The Coalition’s rumoured delay on Trident renewal has sparked contrasting reactions on all sides of the political spectrum.

The Coalition’s rumoured delay on Trident renewal has sparked contrasting reactions on all sides of the political spectrum. Conservative backbencher Bernard Jenkin has described the decision if affected as “the maddest decision of them all” whilst shadow defence secretary Bob Ainsworth tweeted:

“Trident delay. Unsafe, risks Continuous At Sea Deterrent. Huge industrial costs.”

Labour leadership candidate Ed Miliband, however, again called for Trident to be included in the Strategic Defence & Security Review (SDSR) and urged the government to consider how best to maintain “the minimum deterrent that Britian requires”. Mr Miliband further criticised the Coalition’s weak decision-making on the matter, saying:

This decision by the coalition looks worryingly like a government putting off the difficult political choices because they are too weak and too divided to take them, rather that showing the leadership and strength to make tough choices in the long-term interests of our country.”

And from the Liberal Democrats, former leader Sir Menzies Campbell welcomed the prospect of a delay, saying it would provide an opportunity to look again at other weapons systems. He told the BBC:

“We are in the midst of a wholesale defence review. You simply cannot proceed upon assumptions that had their origin in the Cold War…

“It seems to me that it makes a great deal of sense to allow us a breathing space to consider whether a like-for-like replacement – four boats, 192 warheads – is what is necessary for Britain’s defence when we know there are other alternatives available.

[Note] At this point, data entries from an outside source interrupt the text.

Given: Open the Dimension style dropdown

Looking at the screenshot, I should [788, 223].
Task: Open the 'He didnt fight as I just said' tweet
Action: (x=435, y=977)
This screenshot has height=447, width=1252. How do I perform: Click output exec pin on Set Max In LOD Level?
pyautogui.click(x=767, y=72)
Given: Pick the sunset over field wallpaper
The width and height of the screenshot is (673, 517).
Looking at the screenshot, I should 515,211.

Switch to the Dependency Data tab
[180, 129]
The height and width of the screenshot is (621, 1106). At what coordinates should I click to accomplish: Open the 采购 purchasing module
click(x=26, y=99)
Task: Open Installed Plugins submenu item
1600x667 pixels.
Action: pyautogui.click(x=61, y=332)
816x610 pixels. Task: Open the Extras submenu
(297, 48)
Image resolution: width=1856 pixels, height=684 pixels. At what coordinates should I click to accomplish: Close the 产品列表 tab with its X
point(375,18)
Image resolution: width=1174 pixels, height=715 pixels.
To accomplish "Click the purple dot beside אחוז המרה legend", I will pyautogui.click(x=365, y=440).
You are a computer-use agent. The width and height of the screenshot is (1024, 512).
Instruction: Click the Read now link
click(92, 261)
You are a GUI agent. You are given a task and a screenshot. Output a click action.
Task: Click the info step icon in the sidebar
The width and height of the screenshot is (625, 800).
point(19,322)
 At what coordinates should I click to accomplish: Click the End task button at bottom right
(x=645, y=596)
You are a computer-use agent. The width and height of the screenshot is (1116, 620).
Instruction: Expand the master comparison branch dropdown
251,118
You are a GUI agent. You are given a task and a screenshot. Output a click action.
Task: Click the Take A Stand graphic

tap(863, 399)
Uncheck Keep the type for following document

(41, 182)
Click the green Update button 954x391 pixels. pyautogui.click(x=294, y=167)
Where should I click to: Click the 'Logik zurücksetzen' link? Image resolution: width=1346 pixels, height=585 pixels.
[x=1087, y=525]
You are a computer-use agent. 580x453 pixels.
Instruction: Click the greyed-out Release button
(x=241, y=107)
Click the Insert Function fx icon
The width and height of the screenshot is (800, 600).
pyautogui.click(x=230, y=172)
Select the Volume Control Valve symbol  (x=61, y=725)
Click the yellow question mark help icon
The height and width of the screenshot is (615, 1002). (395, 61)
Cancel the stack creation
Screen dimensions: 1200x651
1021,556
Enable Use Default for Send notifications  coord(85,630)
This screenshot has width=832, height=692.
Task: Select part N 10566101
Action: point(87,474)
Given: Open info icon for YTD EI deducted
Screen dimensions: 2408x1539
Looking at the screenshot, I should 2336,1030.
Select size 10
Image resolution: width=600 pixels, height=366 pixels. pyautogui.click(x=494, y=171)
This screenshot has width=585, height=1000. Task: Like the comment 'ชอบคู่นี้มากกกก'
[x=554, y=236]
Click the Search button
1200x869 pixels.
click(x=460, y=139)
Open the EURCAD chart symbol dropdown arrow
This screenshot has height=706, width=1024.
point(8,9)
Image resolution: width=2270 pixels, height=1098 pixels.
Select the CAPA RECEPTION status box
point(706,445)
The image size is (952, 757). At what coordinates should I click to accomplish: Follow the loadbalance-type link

With the Conservative chaired House of Commons defence select committee warning that the SDSR is being rushed at “startling speed”, in marked contrast to Labour’s 1998 review which took nearly a year to complete, pressure on defence secretary Liam Fox to review Britain’s strategic defence and security options in a more measured and holistic fashion continues to grow.

Meanwhile, the Financial Times has also offered an analysis as instructive as it is amusing on the contradictions of a Coalition defence policy that cuts frontline troops whilst spending significant sums on long term defence procurement contracts.